(Photo: Liquid Church)
Tim Lucas, lead pastor of Liquid Church in New Jersey, hopes to elevate political discourse during the election season by not only talking about politics during Sunday worship services in September but leading live polling on hot button issues via text messaging.
"Right now there's this toxic partisan climate that pervades Washington and all the news shows. If you are for Romney then you have to be anti-Obama – you have to assassinate his character, also impugn his motives, and say he's the anti-Christ," Lucas told The Christian Post.
"As Christian we're called to enemy love, even with people who we profoundly morally disagree. We're actually called to show compassion and love towards them. So we want to try and elevate that dialogue," he explained. "So instead of Romney or Obama, Republican or Democrat, we are going to try to challenge conservative Christians and ask, 'Would you be able to show love to your liberal brothers and sisters?' We will challenge liberals and say that not all conservatives are hard-headed and mean-spirited."
"That's my lofty goal for the series," he said.
Lucas knows he is entering shaky territory with his four-part series and poll questions for his church of 2,500 people.
"Growing up, I was told never to discuss three issues in polite company – politics, sex, and religion. But this Sunday, we're going to hit at least two ... with the potential for all three!"

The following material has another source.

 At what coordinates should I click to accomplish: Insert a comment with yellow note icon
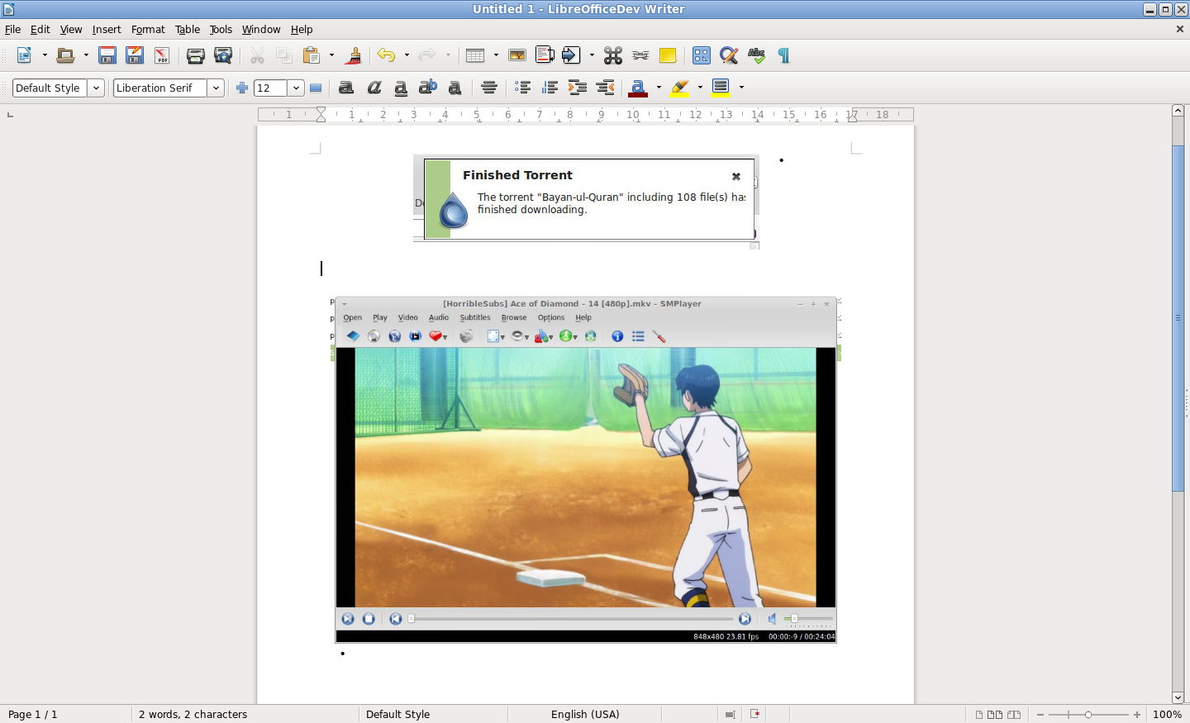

During worship services, Lucas will invite the entire congregation to use their cell phones to text in their vote on various questions presented including:
- Can a Christian vote for a Mormon?
- How would Jesus handle hot-button issues such as gay marriage & immigration?

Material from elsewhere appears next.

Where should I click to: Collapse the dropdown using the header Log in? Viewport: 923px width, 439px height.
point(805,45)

- Is the next generation of Christians moving beyond the Culture Wars?
- Do you have faith in God or Government?
He also plans to ask members who they will vote for as their choice for president. Live results will be displayed on screens as all the results are tallied in real-time.
"At election time, a lot of churches and pastors typically leverage their pulpit by telling others how to vote. You see this a lot of the time with the passing out of polling guides that say how Christian voters should vote their values," Lucas said.

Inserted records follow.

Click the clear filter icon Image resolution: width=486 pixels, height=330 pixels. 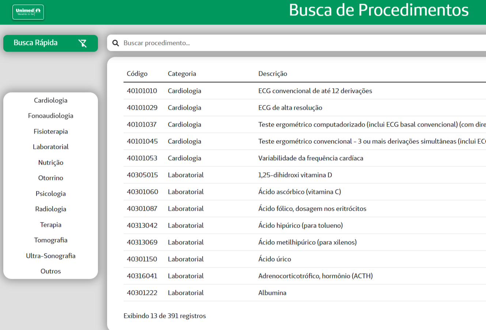coord(83,43)
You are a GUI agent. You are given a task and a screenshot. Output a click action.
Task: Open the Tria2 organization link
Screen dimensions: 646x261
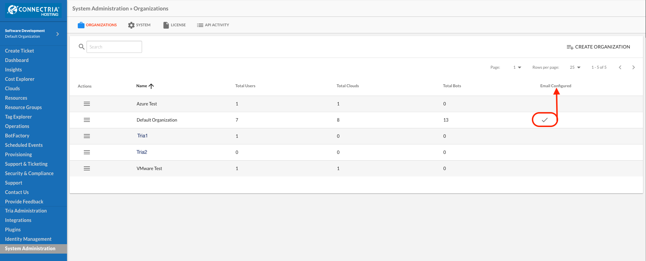click(x=142, y=152)
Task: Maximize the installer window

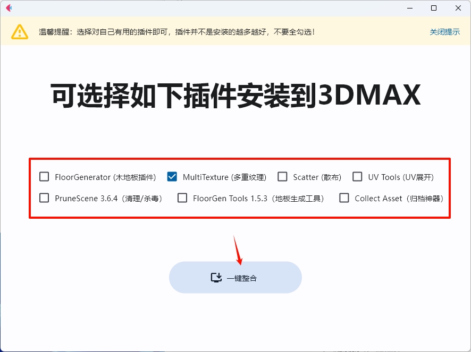Action: coord(434,8)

"We said there is something presumptuous about that. We really believe in the power of Christians to think critically for themselves. What if we asked our congregations what their perspectives are on issues?"
Lucas said he is looking forward to hearing from people on important issues frequently in the news.
"I'm looking forward to exploring the tension that exists beyond the sound bite politics," he said.
He's also excited to talk about Jesus in the series.
"Jesus pretty much transcends liberals and conservatives. There's something about Jesus that defies red-state blue-state, black and white thinking," Lucas said.
The sermon messages will attempt to bridge the often polarizing worlds of politics and religion.
"The Bible tells us to pray for all our leaders – and that includes our Republican governor and our Democrat president," noted Lucas. "I'm hoping the Scriptures can lead us to bridge the partisan divide and find faith for the future of our country."